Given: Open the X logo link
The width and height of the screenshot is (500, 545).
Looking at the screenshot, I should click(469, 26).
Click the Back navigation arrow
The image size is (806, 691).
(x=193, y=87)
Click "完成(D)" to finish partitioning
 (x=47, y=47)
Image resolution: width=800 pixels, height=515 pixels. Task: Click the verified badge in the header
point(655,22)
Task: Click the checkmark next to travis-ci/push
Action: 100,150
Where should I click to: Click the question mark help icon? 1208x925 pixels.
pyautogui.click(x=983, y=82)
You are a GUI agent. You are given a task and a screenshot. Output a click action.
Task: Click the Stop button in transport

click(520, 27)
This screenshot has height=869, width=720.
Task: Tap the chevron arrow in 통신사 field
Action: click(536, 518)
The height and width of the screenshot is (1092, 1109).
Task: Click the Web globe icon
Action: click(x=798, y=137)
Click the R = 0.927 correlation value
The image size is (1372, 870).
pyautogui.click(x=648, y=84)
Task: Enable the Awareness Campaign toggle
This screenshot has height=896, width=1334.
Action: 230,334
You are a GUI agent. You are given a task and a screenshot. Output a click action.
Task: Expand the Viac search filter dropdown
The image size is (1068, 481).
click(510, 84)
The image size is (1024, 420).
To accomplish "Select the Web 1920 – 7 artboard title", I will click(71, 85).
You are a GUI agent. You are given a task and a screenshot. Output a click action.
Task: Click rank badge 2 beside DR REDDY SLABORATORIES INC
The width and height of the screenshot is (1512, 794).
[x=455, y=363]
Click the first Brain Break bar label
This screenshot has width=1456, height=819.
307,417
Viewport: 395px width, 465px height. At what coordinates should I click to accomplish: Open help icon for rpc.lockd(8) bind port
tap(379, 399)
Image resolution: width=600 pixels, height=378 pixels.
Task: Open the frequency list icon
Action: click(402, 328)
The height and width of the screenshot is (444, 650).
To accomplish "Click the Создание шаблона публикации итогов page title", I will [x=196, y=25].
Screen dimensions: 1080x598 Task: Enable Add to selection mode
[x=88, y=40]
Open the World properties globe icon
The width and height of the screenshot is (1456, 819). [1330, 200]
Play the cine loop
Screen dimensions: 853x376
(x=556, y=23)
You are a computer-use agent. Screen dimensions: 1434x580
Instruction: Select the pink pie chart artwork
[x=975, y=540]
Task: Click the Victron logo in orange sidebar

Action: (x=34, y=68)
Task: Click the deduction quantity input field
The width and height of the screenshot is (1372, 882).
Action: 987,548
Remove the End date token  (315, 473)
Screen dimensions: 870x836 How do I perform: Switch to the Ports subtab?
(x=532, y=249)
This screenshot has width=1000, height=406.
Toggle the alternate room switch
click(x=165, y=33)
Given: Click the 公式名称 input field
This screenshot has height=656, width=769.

──────

AIM OF THE TASK => Collect every line above that contains the word "Enable".

COMPLETED TASK =>
Task: Enable the Awareness Campaign toggle
Screen dimensions: 1080x598 Task: Enable Add to selection mode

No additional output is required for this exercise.